Le style fluide, qui ne donne jamais l'air de forcer. Dessous, de très jolis moment de poésie, des métaphores qu'il faut savoir débusquer au détour d'une phrase, et qui vous arrêtent net ("je vois la vie comme une grande course de relais où chacun de nous avant de tomber, doit porter plus loin le défi d'être un homme").
Le sens de la formule, souvent, comme pour décrire les travers de sa mère, sorte d'OSS117 russe à chignon gris ("Un de ces billets, d'une écriture énergique, aux grandes lettres penchées en avant et qui paraissaient déjà foncer sur l'ennemi, m'annonçait simplement que "La France vaincra parce qu'elle est la France", et , encore aujourd'hui, je trouve qu'on n'a jamais prédit plus clairement notre défaite de 40, ni mieux exprimé notre manque de préparation"). Jamais de longueur, et pourtant, on en voit du chemin : Russie, Pologne, Nice, Paris, Casablanca,... Entrecoupés de plage, Big Sur (c'est en Californie, je me suis renseignée), qui offre l'un des plus jolis moment, très optimiste mais aussi très mélancolique, sur le poids des morts pour celui qui vit ("**.

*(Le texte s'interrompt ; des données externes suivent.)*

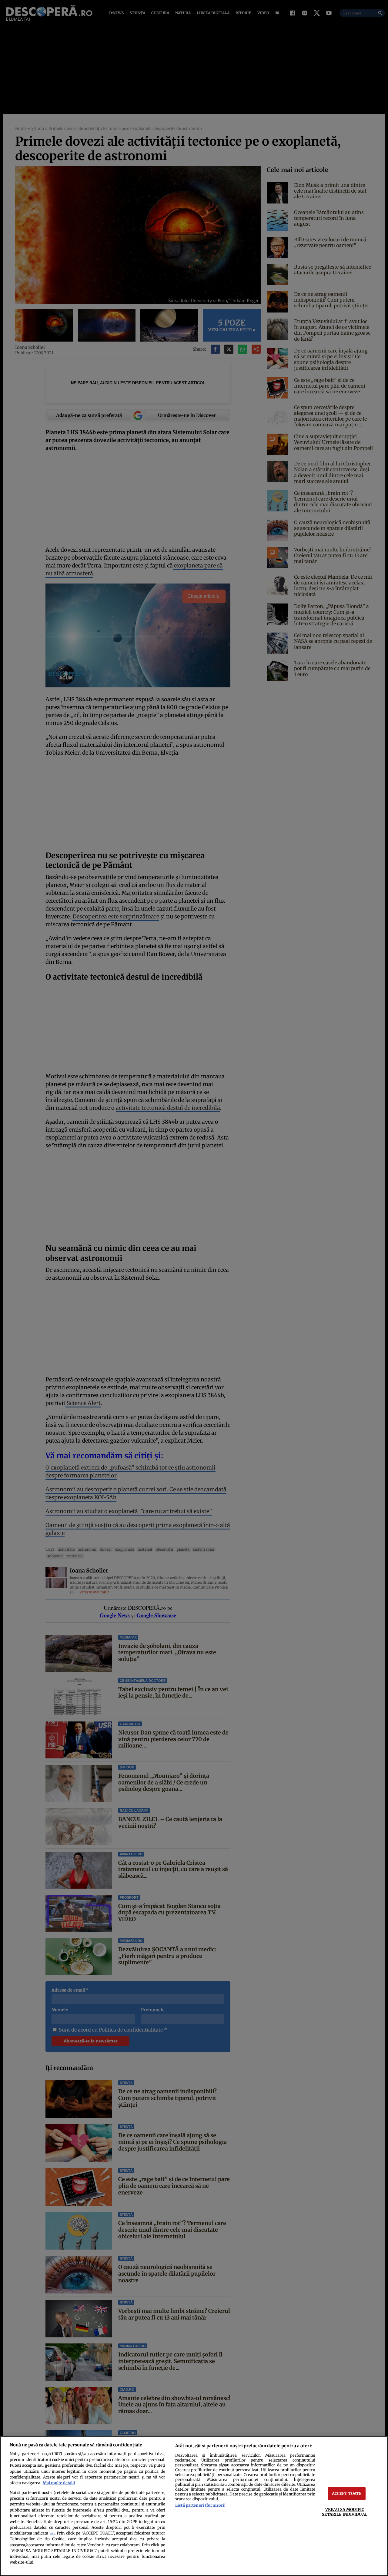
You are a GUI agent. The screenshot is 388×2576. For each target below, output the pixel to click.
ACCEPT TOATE (347, 2493)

Des scènes grotesques, de théâtre de grand boulevard :
- l'affaire de l'attentat manqué contre Hitler ("L'idée de courir immédiatement à Berlin, en troisième classe, bien entendu, pour tuer Hitler en pleine canicule, avec tout ce que cela supposait d'énervement, de fatigue et de préparatifs, ne me souriant guère" ;
- celle du duel avec les Polonais avec, en son milieu, la merveilleuse réplique du capitaine anglais, monocle sur l'oeil ;
- et celle du bateau rempli de jeunes hommes dans lequel voyageait une centaine de jeunes anglaises de bonne famille ("comment le bateau n'a pas pris feu, je me le demande encore")


J'ai noté ces deux réflexions sur Dieu, que je pose là :


"L'automne approchait et mon départ pour Paris devenait imminent. Huit jours avant l'embarquement pour Babylone, ma mère fit une crise religieuse. Jusque-là, je ne l'avais jamais entendue parler de Dieu autrement qu'avec un certain respect bourgeois, comme de quelqu'un qui a très bien réussi"


"Et cependant, le mot "athée" m'est insupportable ; je le trouve bête, étriqué, il sent la mauvaise poussière des siècles, il fait vieux jeu et borné d'une certaine façon bourgeoise et réactionnaire que je ne peux pas définir, mais qui me mets hors de moi, comme tout ce qui est satisfait de soi et se prétend avec suffisance entièrement affranchi et renseigné."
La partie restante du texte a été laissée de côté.